Nature is wild, yo.
(Well–nature sometimes has some assistance being wild, given the poor job humans tend to do as stewards. The freakish weather patterns certainly aren’t helped by our burning the rainforest and boiling off our planet’s fresh water supply so lazy humans can use AI to do all the thinking and creating for them. We can really only blame ourselves when nature comes for us.)
Thanks to global warming and the polar vortex, our local weather has been growing stranger and hotter the past few years. It’s currently October 22, a date traditionally at risk of frost or snow in my part of the Midwest–and I have both lilacs and roses blooming, because it’s been so unseasonably warm that the plants think it must be next year’s growing season.
This particular rose is an amazingly hardy heirloom climbing rose that I propagated from cuttings of a plant at my last house. That house was built in the early 1940s, and the rose may have been close to the same age. It could be pruned aggressively and would still climb to the second-story deck within a few months, and it wasn’t uncommon for it to produce 300 blooms at once. The bright pink flowers smell amazing and flood the whole area with their scent. Many modern cultivars aren’t particularly fragrant, but these roses smell exactly like all those candles and lotions tell you roses are supposed to smell.
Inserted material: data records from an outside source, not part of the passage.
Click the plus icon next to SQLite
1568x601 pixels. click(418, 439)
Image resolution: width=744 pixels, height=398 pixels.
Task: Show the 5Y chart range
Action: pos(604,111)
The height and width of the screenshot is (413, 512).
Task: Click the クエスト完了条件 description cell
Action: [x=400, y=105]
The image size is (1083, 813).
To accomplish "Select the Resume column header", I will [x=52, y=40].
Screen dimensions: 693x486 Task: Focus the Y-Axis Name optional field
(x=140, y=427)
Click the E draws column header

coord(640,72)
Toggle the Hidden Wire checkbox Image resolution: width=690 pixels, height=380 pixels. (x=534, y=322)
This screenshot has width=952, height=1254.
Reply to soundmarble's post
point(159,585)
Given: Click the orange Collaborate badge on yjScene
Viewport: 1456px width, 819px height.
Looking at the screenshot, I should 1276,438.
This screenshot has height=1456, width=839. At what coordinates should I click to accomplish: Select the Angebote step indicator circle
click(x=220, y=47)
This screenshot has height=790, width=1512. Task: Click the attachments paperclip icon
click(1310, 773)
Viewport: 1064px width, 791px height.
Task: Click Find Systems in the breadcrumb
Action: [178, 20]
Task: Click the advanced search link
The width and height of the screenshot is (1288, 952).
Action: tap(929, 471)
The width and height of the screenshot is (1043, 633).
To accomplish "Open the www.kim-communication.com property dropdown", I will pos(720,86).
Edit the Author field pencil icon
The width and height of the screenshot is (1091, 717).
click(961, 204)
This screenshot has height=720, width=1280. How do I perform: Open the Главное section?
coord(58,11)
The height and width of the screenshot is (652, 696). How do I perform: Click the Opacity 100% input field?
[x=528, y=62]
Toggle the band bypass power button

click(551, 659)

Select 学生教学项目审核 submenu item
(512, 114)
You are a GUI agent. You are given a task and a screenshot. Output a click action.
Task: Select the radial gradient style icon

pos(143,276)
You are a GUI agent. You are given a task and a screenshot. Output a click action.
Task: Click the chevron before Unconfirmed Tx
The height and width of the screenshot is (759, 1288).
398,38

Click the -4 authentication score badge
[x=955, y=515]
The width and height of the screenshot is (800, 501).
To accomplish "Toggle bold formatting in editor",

I really loved that climbing rose, and the prospect of leaving it behind actually made me reluctant to sell my old house, but once I got some cuttings to root, I was able to bring it with me to my new home. Now, after twelve years of free rein at my current house, the second-generation rose has established itself just as firmly as its predecessor. This year it climbed up two full stories and is currently trying to entangle itself with the power lines that connect to the house just under the second floor roofline (memo to self: prune rose before the power company has to get involved).
And now I’m on the eve of moving again, so I’m trying to propagate the rose with more cuttings, but these aren’t having great success. Only one or two of the dozen cuttings seem to be doing okay. (I think I may have missed the ideal time to take cuttings, but I didn’t know I was going to be buying a new house.)
But I’ll keep trying. After all, I can’t sell this house until I have a viable baby rose to take with me!